Abstract
Background, aim, and scope
The Lower Mississippi River is a major transportation route for commercial goods and petroleum products produced and refined locally. Oil spills caused by vessel accidents and equipment failure at refineries are a serious threat to the drinking water supply of Southern Louisiana, as well as to the many natural, economic, and social resources supported by the river. Providing accurate trajectory modeling to contingency planners is critical to protecting the local environment. The majority of trajectory model results, assuming a uniform shoreline, show 60–70% of spilled oil can be retained. This study examines the impact of detailed shoreline mapping that captures spatial and temporal changes in shoreline type on oil spill trajectory modeling.
Materials and methods
Detailed shoreline maps based on recent remote sensing imagery were generated to identify spatial changes in shoreline.

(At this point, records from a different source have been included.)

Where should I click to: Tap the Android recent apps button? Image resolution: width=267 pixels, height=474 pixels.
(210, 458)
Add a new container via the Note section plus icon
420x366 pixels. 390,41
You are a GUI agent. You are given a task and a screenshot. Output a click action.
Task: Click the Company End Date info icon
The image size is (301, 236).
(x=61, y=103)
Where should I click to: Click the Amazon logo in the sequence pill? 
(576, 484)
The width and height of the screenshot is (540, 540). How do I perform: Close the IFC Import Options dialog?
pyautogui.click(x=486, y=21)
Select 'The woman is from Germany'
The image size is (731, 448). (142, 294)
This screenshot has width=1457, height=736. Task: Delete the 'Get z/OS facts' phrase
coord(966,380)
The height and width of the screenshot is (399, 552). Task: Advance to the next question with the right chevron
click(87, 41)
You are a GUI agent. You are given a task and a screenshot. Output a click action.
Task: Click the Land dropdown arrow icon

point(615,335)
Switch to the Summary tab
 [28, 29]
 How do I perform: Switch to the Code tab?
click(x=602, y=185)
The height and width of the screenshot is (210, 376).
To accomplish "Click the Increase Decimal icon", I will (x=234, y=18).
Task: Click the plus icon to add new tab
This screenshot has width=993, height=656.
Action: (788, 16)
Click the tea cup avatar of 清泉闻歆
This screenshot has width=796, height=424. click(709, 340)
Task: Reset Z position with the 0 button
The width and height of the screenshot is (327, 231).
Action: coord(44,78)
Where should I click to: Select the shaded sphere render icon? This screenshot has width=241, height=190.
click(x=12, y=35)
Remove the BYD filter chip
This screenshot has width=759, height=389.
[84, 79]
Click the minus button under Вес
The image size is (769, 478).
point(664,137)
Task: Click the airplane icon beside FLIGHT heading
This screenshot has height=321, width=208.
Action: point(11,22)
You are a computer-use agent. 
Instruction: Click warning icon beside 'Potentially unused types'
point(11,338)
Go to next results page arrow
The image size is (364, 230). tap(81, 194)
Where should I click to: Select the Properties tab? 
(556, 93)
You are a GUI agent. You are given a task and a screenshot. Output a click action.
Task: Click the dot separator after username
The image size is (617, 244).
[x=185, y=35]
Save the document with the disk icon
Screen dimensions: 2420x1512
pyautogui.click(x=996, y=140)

A hydrodynamic model of the 78 mile reach from Convent, Louisiana to West Pointe a la Hache was developed to obtain the stage levels and velocity fields of four river discharges. Based on river stage level, another layer was added to the shoreline maps, so that shoreline type was accurately represented at each river discharge, a feature not included in previous mapping. An oil spill trajectory model was then used to investigate the effect of implementing different re-floatation half-lives that correlate to the shoreline maps developed for this study at four river discharges.
Results
Detailed shoreline mapping showed the Lower Mississippi River has four major shoreline types each with different oil re-floatation half-lives: muddy clay, sand, low vegetation, and high vegetation. As flow rate changed, the shoreline spatial variability also changed, from 84% mud/sand and 16% vegetation at low flow rates to 4% mud and 96% vegetation at higher flow rates. At flow rates with large variability in shoreline type, the distribution of oil attached to the shore was significantly different from results of simulations that used a constant shoreline type and re-floatation half-life.
Discussion
At low flow rates, simulations with the detailed delineation of shoreline type predicted that ~30% of the oil would be beached/retained because the oil was able to travel further down the reach and interact with the shoreline in multiple locations. Simulations at the low flow rates with the existing shoreline mapping predicted approximately 65% of the oil would be retained as did all the simulations at the highest flow rates. At high flow rates, the oil interacted mostly with vegetation and results were very similar to those obtained with a single re-floatation half-life of 1 year. In addition to shoreline type, river geometry and the hydrodynamics were major factors influencing the distribution of oil along the river reach.
Conclusions
Shoreline re-floatation half-lives have a major impact on simulating the distribution of oil along the shore after a spill, especially in areas with a high variability of shoreline type as in the lower Mississippi River. Assigning the correct re-floatation half-life and retention capacity is only possible when shoreline types have been correctly identified. The maps developed for this study provided an important level of detail and incorporated the change in shoreline type with flow rate, resulting in more detailed trajectory modeling of the study reach.
Recommendations and perspectives
Shoreline maps should include as much detail about shoreline type as possible. When developing shoreline maps or environmental sensitivity assessments, the focus should include specific characteristics of the study area; using standardized maps or methods of assessment may leave out detail that could negatively impact modeling efforts. Finally, shoreline sensitivity to oiling is an important area of research that will benefit from an improved understanding of oil retention by vegetation.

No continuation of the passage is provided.